Minyakita Dijual Mahal di Pasar, Pemerintah akan Distribusikan Lewat Bulog

ANTARA FOTO/Fakhri Hermansyah/Spt.
Pedagang menata minyak goreng minyakita di Pasar Bulak Klender, Jakarta Timur, Kamis (28/11/2024). Kementerian Perdagangan akan menormalkan harga Minyakita yang mengalami kenaikan harga rata-rata secara nasional mencapai Rp17.100, kembali ke Harga Eceran Tertinggi (HET) yang ditetapkan sebesar Rp 15.700 per liter dalam waktu 2-3 hari.
Penulis: Andi M. Arief
Editor: Agustiyanti
9/12/2024, 15.42 WIB

Badan Pangan Nasional akan segera menugaskan Perum Bulog menjadi distributor utama Minyakita. Kepala Bapanas, Arief Prasetyo Adi, mengatakan skema tersebut dapat menekan harga Minyakita di pasar sesuai harga eceran tertinggi Rp 15.700 per liter.

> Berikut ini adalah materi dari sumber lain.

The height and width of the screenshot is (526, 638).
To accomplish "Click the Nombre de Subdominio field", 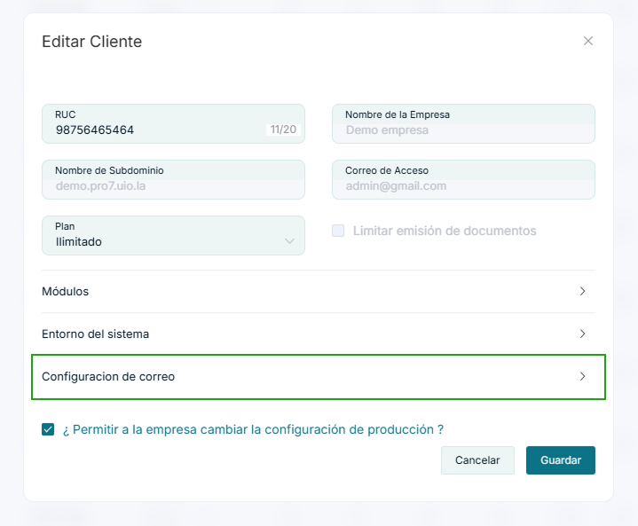I will (173, 185).
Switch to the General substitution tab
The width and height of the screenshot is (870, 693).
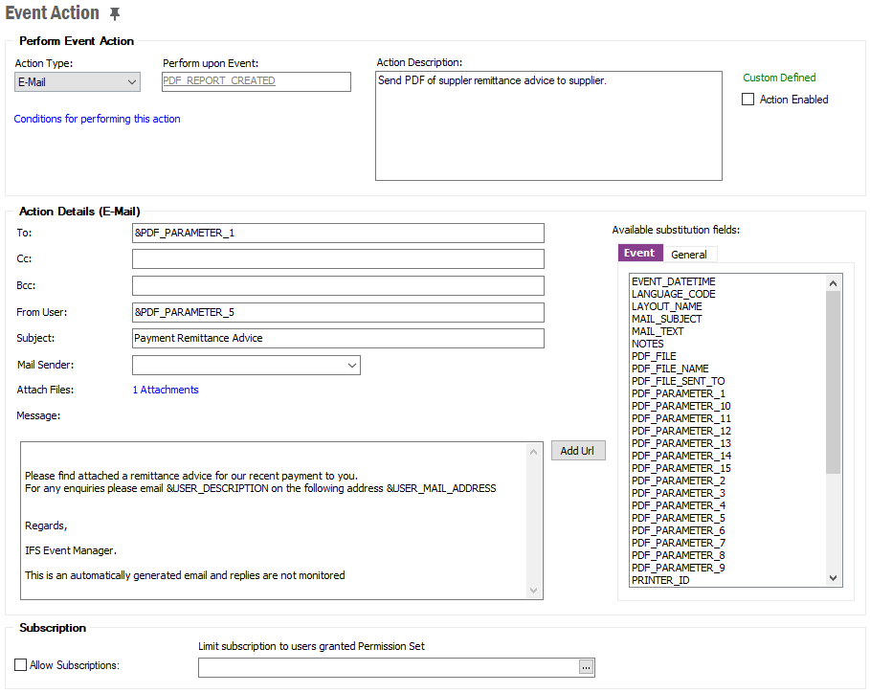(688, 255)
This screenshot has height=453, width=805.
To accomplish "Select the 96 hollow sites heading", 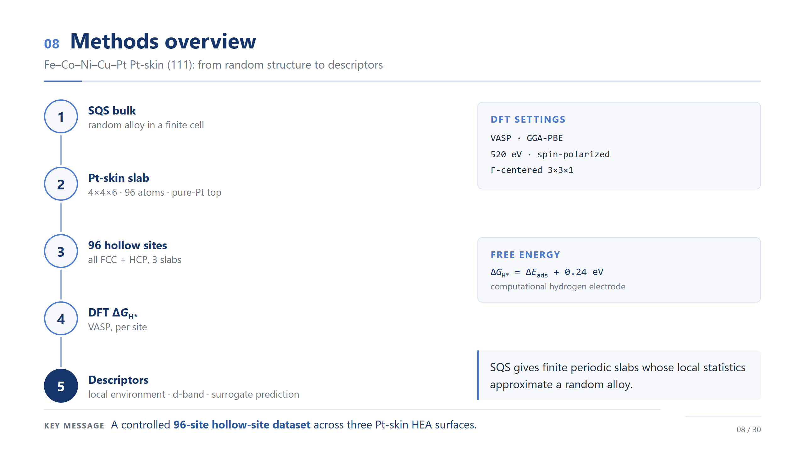I will [x=127, y=245].
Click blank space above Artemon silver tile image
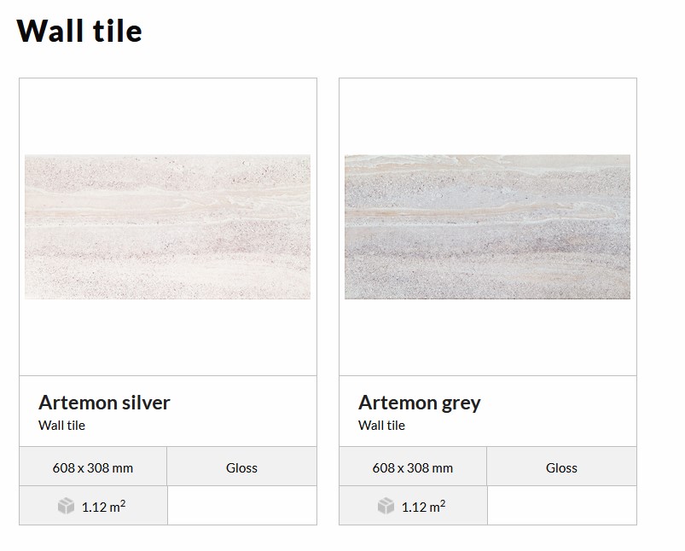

Kementerian Perdagangan mendata. rata-rata nasional harga Minyakita mencapai Rp 17.100 per liter hari ini, Senin (9/12) atau lebih tinggi hampir 9% dari yang seharusnya.

"Presiden Prabowo Subianto saat rapat terbatas mengatakan kalau harga Minyakita masih tinggi saat dikerjakan pihak swasta, Bulog saja yang distribusi. Masih ada minyak goreng jenis lain yang bisa dijual pihak swasta," kata Arief di Kantor Kementerian Koordinator Bidang Pangan, Senin (9/12).

Arief menilai, distribusi Minyakita oleh Bulog adalah langkah yang tepat mengingat lokasi gudang Bulog yang banyak dan tersebar di penjuru negeri. Ia mencatat, Bulog kini mengoperasikan 1.593 gudang di dalam negeri.

Arief menyampaikan, pendistribusian Minyakita oleh Bulog akan didiskusikan antara Kementerian Perdagangan dan Kementerian Perindustrian hari ini, Senin (9/12). Namun, Ia menilai tantangan mendasar dari tingginya harga Minyakita hari ini adalah kecepatan distribusi.

Karena itu, Arief mendorong pemerintah daerah untuk membentuk Cadangan Pangan Pemerintah Daerah di masing-masing wilayah hingga tingkat kecamatan. Menurutnya, langkah tersebut sangat penting untuk menjaga ketersediaan pangan di wilayah tertinggal, terdepan, dan terluar.

"Salah satu fokus kami adalah di sekitar wilayah Papua Tengah dan Papua Pegunungan, sebab daerah tersebut membutuhkan intervensi pemerintah terkait distribusi pangan," ujarnya.

Gabungan Industri Minyak Nabati Indonesia sebelumnya menduga tren peningkatan harga minyak goreng selama 30 hari terakhir disebabkan oleh manipulasi pihak oknum. Perbuatan jahat ini terjadi karena disparitas harga MinyaKita dan minyak goreng kemasan premium.

Direktur Eksekutif GIMNI Sahat Sinaga menduga, oknum jahat itu memborong MinyaKita untuk dijual di pasar ekspor senilai Rp 18 ribu per kilogram. "Masyarakat saat ini hanya menerima sebagian kecil yang disetor eksportir minyak sawit mentah (CPO)," ujarnya dalam Rapat Koordinasi Pengamanan Nataru 2024/2025 di Jakarta, Kamis (5/12).

Ia menghitung, kebutuhan MinyaKita untuk masyarakat prasejahtera adalah 150 ribu ton per bulan, sedangkan realisasi kewajiban para eksportir untuk menyetor kebutuhan domestik atau DMO mencapai 214 ribu ton pada bulan ini.

Tingginya DMO disebabkan meningkatnya harga CPO di pasar global. Kenaikannya mencapai 46,31% menjadi US$ 1.390 per ton dibandingkan awal tahun ini yang senilai US$ 95 per ton.  

Kewajiban memasok kebutuhan domestik tersebut bertujuan untuk memastikan ketersediaan minyak goreng untuk masyarakat prasejahtera. Minyak goreng DMO tersebut kemudian dijual oleh produsen lokal dengan merek pemerintah, MinyaKita.